Si Nohant-Vic m’était contée : la maison de George Sand

Quarante années consacrées à l’écriture, près de quatre-vingt-romans, une trentaine de pièces de théâtre, des articles, des contes, des nouvelles, une correspondance colossale, des amitiés et amours nombreuses. George Sand était, à n’en pas douter, une femme généreuse,  et sa maison de Nohant en témoigne. Visiter  Nohant-Vic, dans le Berry, c’est découvrir une George Sand intime, accueillante, extrêmement soucieuse de ses invités, du bien-être de ses domestiques et celui de ses petites-filles, amoureuse de la nature et en avance sur son temps. Suivez le guide pour un aperçu de ce lieu chargé en émotions, de ses principales pièces, de son histoire et de celle de la famille Dupin.

Une maison familiale

Si Nohant est un lieu aussi émouvant, aussi chargé d’histoires, c’est peut-être car il s’agit d’une maison familiale, transmise de générations en générations, et qui ne fut jamais laissée à l’abandon. Visiter Nohant, c’est découvrir une maison, mais aussi un jardin, son ancien poulailler, un cimetière dans lequel sont enterrés les membres de la famille Dupin, ainsi qu’une exposition dédiées aux marionnettes de Maurice Sand, le talentueux et polyvalent fils de George.

La décoration de la maison est soignée sans être chargée, la visite est bien pensée et équilibrée, les pièces principales donnent sur une nature que l’on devine essentielle. On y imagine aisément la vie de celles et ceux qui y vécurent.

Une vie entière, ou presque, à Nohant

Aurore Dupin, future George Sand, naît en 1804 et elle vient pour la première fois à Nohant à l’âge de quatre ans, en 1808. La propriété appartient à sa grand-mère paternelle, Marie-Aurore de Saxe. Aurore Dupin est la fille de Maurice Dupin, militaire, colonel des armées napoléoniennes, et de Sophie Victoire Delaborde, cantinière que Maurice Dupin avait rencontrée en service.  La mère de Maurice s’est opposée en vain à cette mésalliance, et la petite  Aurore est  le fruit de deux milieux, deux histoires, deux héritages.

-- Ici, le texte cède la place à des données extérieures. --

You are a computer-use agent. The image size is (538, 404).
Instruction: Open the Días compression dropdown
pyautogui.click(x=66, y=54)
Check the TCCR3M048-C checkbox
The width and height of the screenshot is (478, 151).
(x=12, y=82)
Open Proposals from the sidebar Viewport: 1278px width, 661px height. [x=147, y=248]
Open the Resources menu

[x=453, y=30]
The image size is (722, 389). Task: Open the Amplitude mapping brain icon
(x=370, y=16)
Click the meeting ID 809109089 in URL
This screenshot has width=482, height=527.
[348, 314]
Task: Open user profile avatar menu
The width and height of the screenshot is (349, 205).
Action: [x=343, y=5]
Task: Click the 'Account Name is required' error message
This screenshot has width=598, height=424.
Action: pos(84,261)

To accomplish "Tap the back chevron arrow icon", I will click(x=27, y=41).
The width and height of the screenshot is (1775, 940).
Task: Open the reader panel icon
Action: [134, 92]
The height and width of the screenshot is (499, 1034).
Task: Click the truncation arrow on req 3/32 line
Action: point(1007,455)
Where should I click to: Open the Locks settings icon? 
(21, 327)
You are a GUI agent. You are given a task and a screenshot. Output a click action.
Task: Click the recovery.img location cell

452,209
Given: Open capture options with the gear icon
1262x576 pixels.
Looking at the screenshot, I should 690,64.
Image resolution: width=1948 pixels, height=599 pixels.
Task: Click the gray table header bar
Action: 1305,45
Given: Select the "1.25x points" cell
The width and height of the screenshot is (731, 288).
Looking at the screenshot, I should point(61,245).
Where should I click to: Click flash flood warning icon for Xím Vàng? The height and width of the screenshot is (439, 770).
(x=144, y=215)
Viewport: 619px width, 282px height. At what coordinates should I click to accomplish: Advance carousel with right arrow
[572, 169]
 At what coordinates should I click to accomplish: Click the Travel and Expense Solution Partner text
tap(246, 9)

Lors de ce premier séjour à Nohant, Maurice a un accident de cheval. Il meurt sur le coup, à l’âge de trente ans. La grand-mère paternelle, déjà veuve, dont le fils unique vient de décéder, propose prend en charge l’éducation d’Aurore. Aurore restera donc à Nohant, mais ne cessera jamais d’entretenir un lien avec sa mère, demeurée à Paris.

Aurore commence par passer ses étés à Nohant et ses hivers  à Paris, avant de s’établir toute l’année à Nohant. Lorsque sa grand-mère décède, George Sand a dix-sept ans. Elle hérite de la maison, s’empresse de se marier afin de pouvoir y rester en paix et d’avoir la respectabilité pour l’administrer. De ses quatre ans jusqu’à a mort, George Sand passera plusieurs mois par an à Nohant et elle mourra dans sa chambre, en 1876. Ses deux enfants, Maurice et Solange y grandiront, Maurice y vivra avec sa femme et ses filles. Après son divorce, George Sand devient l’unique gestionnaire et propriétaire du domaine.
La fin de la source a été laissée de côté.